Bayesian network model for predicting probability of third-party damage to underground pipelines and learning model parameters from incomplete datasets

https://doi.org/10.1016/j.ress.2020.107262Get rights and content

Highlights

  • Develope a BN model to evaluate probability of third-party damage to pipelines.

  • Apply expectation-maximization algorithm to learn parameters of the BN model.

  • Demonstrate the effectiveness of parameter learning using real-world TPD datasets.

  • Provide a data-driven means to improve the pipeline integrity management for TPD.

Abstract

Damage caused by third-party excavation is one of the leading threats to the structural integrity of underground energy pipelines. Based on fault tree models reported in the literature, the present study develops a Bayesian network (BN) model to estimate the probability of a given pipeline being hit by third-party excavations by taking into account common protective and preventative measures. The Expectation-Maximization (EM) algorithm in the context of the parameters learning is employed to learn the parameters of the BN model from datasets that consist of individual cases of third-party activities but with missing information. The effectiveness of the parameter learning for the developed Bayesian network is demonstrated by a numerical example involving simulated datasets of third-party activities and a case study using real-world datasets obtained from a major pipeline operator in Canada. The BN model and EM-based parameter learning proposed in this study allow pipeline operators to estimate the probability of hit by efficiently taking into account historical third-party excavation records in an objective, efficient manner.

Introduction

The historical pipeline incident data indicate that the mechanical damage from excavations by third parties is one of the leading threats to the structural integrity of buried pipelines [9,19]. A third party is neither a pipeline operator nor a contractor hired by the operator to service the pipeline; in other words, a third party is an individual or organization unrelated to pipeline assets. About 26% of the pipe-related incidents on onshore gas transmission pipelines in the United States resulted from third-party excavations between 2002 and 2013, almost equal to the number of incidents caused by external and internal corrosions combined [19]; the third-party damage is the leading threat to gas transmission pipelines in Europe and accounted for 28.4% of all the gas pipeline incidents between 1970 and 2016 (EGIG, [9]). Therefore, the pipeline industry and regulatory agencies are devoting significant efforts to preventing pipelines from being damaged by third-party excavations. Commonly used preventative measures for the third-party damage (TPD) include, for example, the one-call system (third parties notify the pipeline operators through one-call centers before excavations), warning signs along the pipeline right-of-way (ROW), regular patrol of ROW, and supervision of excavations by personnel of pipeline operators. Protective measures for TPD include the burial depth of pipelines and physical protection such as concrete slabs buried above the pipeline alignment. The Pipeline and Hazardous Materials Safety Administration (PHMSA) of the US Department of Transportation and Common Ground Alliance (CGA) have been using the damage information reporting tool (DIRT) to collect data regarding the damage of underground utilities including pipelines to facilitate the analysis of the effectiveness of preventative and protective measures against TPD (CGA, [6]).

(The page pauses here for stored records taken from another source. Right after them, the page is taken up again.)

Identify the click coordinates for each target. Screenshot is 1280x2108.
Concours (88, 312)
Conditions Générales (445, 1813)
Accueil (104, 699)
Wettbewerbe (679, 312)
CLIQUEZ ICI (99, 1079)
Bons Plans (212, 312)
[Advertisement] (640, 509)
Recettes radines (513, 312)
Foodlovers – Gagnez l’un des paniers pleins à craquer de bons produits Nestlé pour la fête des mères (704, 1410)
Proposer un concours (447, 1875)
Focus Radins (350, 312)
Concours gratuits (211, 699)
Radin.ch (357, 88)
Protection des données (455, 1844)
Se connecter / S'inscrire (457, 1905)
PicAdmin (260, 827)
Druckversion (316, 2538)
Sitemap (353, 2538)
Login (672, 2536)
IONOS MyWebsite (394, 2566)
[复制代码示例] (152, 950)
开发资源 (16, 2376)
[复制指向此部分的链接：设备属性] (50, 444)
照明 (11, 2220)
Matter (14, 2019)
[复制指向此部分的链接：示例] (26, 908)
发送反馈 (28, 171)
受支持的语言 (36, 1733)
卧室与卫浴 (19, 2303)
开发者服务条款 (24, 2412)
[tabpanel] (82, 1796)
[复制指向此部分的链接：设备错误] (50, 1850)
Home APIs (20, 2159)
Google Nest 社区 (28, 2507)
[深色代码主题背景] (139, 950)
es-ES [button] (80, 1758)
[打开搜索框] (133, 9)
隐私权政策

The reliability-based pipeline integrity management program with respect to TPD is being increasingly adopted by pipeline operators to deal with uncertainties associated with the occurrence of TPD events [17]. A key task in such a program is to estimate the hit rate due to third-party excavations, which is the product of the rate of excavation activities (typically expressed in terms of per year per kilometer of pipeline) and probability of hit given a third-party activity [4,5,16,22]. The activity rate is estimated from the observed third-party activities that occurred in the vicinity of the pipeline alignment. A fault tree model developed by Chen and Nessim [5] has been widely employed by the pipeline industry to estimate the probability of hit. The fault tree models a pipeline being hit by a third-party excavation as the result of failures of all the preventative and protective measures such as the third party failing to notify the pipeline operator before the excavation, excavation undetected by the ROW patrol and excavation depth exceeding the burial depth of the pipeline. Various improvements of the original fault tree developed by Chen and Nessim [5] have been proposed since its development. Chen et al. [4] enhanced the fault tree model by taking into account a broader range of preventative and protective measures typically used in the pipeline industry. Lu and Stephens [22] classified third-party activities into authorized activities (AAs) and unauthorised activities (UAs) based on whether or not the pipeline operator's permission has been obtained prior to the start of the excavation. They then developed a hierarchical fault tree model to evaluate the probability of hit as the weighted sum of the probabilities of hit due to authorized and unauthorised activities.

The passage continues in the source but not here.